Yeah. So I’m not going to--you know, we’re in the budget process now as we look at next fiscal year, so I’m going to hold until we speak again on what our anticipated growth is. But like I said, the confidence level that you see, if you were at the show and you saw the response to the programs that we have that are about to launch, we know that in some of the categories that we’re about to launch that virtually every one of our retailers that carries, let’s say, a competing product has indicated to us that they will pick up our product when it launches. These are the things that we know that we’re going to have to bring in inventory for so that we can satisfy those demands, so that’s what’s giving us our confidence as we move into the year. With some of the projects that we have, okay, this year could be a breakout year, next year could be a breakout year if some of these larger contracts come to fruition. We believe that we are in good position to deliver. We believe that we’re in good position to win, but obviously until you win and secure the contract, it’s in anticipation, and that’s where we are. As we look at next year, as we look at our launch dates, as we look at our inventory purchases or our manufacturing schedules, we’ll be able to tighten down on what we see the growth rate will be next year. Now, that also gets offset by things that happen that are unforeseen. We didn’t anticipate that the euro would take as much of an impact as it has, and that will affect some of our conversion of top line revenue and gross profit. But we’re in that process right now, it’s a little too early for me to comment on what we see as growth for the next year, but we are confident coming out of the show.
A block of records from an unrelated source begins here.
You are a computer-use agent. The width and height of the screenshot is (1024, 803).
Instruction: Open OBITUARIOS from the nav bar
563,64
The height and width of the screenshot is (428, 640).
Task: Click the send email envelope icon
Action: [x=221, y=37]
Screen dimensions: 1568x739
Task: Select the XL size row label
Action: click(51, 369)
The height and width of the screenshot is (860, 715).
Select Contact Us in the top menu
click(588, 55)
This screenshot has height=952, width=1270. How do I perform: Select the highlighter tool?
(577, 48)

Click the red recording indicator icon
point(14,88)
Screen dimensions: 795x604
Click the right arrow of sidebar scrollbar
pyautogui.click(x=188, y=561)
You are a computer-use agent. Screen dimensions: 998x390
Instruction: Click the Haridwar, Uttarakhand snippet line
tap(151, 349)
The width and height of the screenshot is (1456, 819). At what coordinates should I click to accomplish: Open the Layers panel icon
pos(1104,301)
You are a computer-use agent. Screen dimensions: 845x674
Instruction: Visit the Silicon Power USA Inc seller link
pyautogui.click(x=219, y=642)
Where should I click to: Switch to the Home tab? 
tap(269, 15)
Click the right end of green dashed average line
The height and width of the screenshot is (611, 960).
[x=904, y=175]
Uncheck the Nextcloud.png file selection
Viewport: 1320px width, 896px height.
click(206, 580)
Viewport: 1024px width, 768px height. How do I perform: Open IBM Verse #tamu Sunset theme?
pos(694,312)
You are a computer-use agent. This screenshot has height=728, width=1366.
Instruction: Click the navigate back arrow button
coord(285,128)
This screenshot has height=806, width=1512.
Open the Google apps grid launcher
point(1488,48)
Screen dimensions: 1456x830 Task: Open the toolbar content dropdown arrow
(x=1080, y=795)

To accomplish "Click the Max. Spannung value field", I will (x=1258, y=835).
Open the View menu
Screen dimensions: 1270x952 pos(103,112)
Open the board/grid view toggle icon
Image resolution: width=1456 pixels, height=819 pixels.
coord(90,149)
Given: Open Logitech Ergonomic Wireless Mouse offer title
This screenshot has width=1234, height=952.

Thank you. Our next question comes from Gary North of GS North Company. Your line is open.
Yes. The new product launches that are lined up seem very, very favorable, and I was just wondering if you have any plans on launching a fixed--a security version of the 360-degree camera.
Yeah, we don’t have anything right now because we’re laser-focused on getting the action camera out, but the technology is very, very broad. There are many, many applications for the technology, and we will be exploring all of that. Yes, we are getting questions for different applications based on the technology. We will explore all of that, yes.
Thank you, and I’m not showing any further questions in queue. I’d like to turn the call back over to Pat Lavelle for any further remarks. [end of Q&A]:
Thank you. Thank you everyone for your interest in the company. Like I said, coming out of the show, we’ve had some very good response to the new products that we’ve had. We’ve also won a number of awards. Our Dolby Atmos system home theater, we expect to deliver in the spring. We believe that will start to reverse the trend on 5.1 surround. We did win a best tech award from Tech Trend magazine for our new Weiser [ph] wireless 5.1 surround. [Indiscernible] Magazine gave us first place for our 808 headphones and our Hatteras outdoor speakers in their Choice Picks, and Time Magazine came out and gave us a 15th place finish as one of the most eye-catching exhibits here at the show, and that’s not bad considering that there are 3,000 exhibitors here. We are charged and excited going into fiscal 2016, and based on the success at the show, the interest in our products, and new business secured during the show, we feel pretty good. So thank you for your support and interest in the company, and have a good weekend.
Ladies and gentlemen, thank you for participating in today’s conference. You may all disconnect. Everyone have a great day.